Print each of the records below, leaving every word as it is.

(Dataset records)

------------------------------------

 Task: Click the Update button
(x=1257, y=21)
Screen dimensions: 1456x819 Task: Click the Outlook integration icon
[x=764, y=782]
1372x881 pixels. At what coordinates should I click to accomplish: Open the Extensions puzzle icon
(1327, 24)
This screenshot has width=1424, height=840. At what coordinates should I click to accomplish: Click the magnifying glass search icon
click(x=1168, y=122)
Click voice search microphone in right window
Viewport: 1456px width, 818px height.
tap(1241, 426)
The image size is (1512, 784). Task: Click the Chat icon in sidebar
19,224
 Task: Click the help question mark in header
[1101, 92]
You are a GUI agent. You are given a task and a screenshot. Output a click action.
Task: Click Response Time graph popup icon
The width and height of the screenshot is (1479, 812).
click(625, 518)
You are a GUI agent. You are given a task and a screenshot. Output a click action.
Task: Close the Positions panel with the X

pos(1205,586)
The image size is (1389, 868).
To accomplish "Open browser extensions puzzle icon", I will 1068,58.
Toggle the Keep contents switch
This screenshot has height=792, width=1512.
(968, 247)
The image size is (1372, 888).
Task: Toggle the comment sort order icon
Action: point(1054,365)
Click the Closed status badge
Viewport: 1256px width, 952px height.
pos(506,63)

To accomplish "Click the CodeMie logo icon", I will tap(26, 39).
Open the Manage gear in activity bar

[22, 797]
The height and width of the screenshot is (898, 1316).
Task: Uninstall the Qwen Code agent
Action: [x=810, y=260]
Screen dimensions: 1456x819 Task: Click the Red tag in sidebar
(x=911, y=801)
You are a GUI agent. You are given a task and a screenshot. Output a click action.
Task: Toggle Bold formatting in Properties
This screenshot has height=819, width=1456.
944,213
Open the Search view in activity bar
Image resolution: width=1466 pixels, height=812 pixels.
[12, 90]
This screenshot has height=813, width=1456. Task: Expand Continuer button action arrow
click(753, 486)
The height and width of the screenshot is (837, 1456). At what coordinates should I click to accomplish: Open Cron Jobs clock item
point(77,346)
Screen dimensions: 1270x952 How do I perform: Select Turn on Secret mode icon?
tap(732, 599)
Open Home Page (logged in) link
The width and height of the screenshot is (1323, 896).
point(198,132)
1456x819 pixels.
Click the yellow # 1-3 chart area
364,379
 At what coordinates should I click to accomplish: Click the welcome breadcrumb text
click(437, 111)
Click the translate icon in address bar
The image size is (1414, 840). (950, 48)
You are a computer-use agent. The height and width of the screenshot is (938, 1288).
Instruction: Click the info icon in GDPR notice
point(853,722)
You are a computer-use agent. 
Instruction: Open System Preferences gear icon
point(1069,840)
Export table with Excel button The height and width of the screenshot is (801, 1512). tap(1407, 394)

------------------------------------

YOUR SOLUTION:
 Task: Click the Update button
(x=1257, y=21)
Screen dimensions: 1456x819 Task: Click the Outlook integration icon
[x=764, y=782]
1372x881 pixels. At what coordinates should I click to accomplish: Open the Extensions puzzle icon
(1327, 24)
This screenshot has width=1424, height=840. At what coordinates should I click to accomplish: Click the magnifying glass search icon
click(x=1168, y=122)
Click voice search microphone in right window
Viewport: 1456px width, 818px height.
tap(1241, 426)
The image size is (1512, 784). Task: Click the Chat icon in sidebar
19,224
 Task: Click the help question mark in header
[1101, 92]
You are a GUI agent. You are given a task and a screenshot. Output a click action.
Task: Click Response Time graph popup icon
The width and height of the screenshot is (1479, 812).
click(625, 518)
You are a GUI agent. You are given a task and a screenshot. Output a click action.
Task: Close the Positions panel with the X

pos(1205,586)
The image size is (1389, 868).
To accomplish "Open browser extensions puzzle icon", I will 1068,58.
Toggle the Keep contents switch
This screenshot has height=792, width=1512.
(968, 247)
The image size is (1372, 888).
Task: Toggle the comment sort order icon
Action: point(1054,365)
Click the Closed status badge
Viewport: 1256px width, 952px height.
pos(506,63)

To accomplish "Click the CodeMie logo icon", I will tap(26, 39).
Open the Manage gear in activity bar

[22, 797]
The height and width of the screenshot is (898, 1316).
Task: Uninstall the Qwen Code agent
Action: [x=810, y=260]
Screen dimensions: 1456x819 Task: Click the Red tag in sidebar
(x=911, y=801)
You are a GUI agent. You are given a task and a screenshot. Output a click action.
Task: Toggle Bold formatting in Properties
This screenshot has height=819, width=1456.
944,213
Open the Search view in activity bar
Image resolution: width=1466 pixels, height=812 pixels.
[12, 90]
This screenshot has height=813, width=1456. Task: Expand Continuer button action arrow
click(753, 486)
The height and width of the screenshot is (837, 1456). At what coordinates should I click to accomplish: Open Cron Jobs clock item
point(77,346)
Screen dimensions: 1270x952 How do I perform: Select Turn on Secret mode icon?
tap(732, 599)
Open Home Page (logged in) link
The width and height of the screenshot is (1323, 896).
point(198,132)
1456x819 pixels.
Click the yellow # 1-3 chart area
364,379
 At what coordinates should I click to accomplish: Click the welcome breadcrumb text
click(437, 111)
Click the translate icon in address bar
The image size is (1414, 840). (950, 48)
You are a computer-use agent. The height and width of the screenshot is (938, 1288).
Instruction: Click the info icon in GDPR notice
point(853,722)
You are a computer-use agent. 
Instruction: Open System Preferences gear icon
point(1069,840)
Export table with Excel button The height and width of the screenshot is (801, 1512). tap(1407, 394)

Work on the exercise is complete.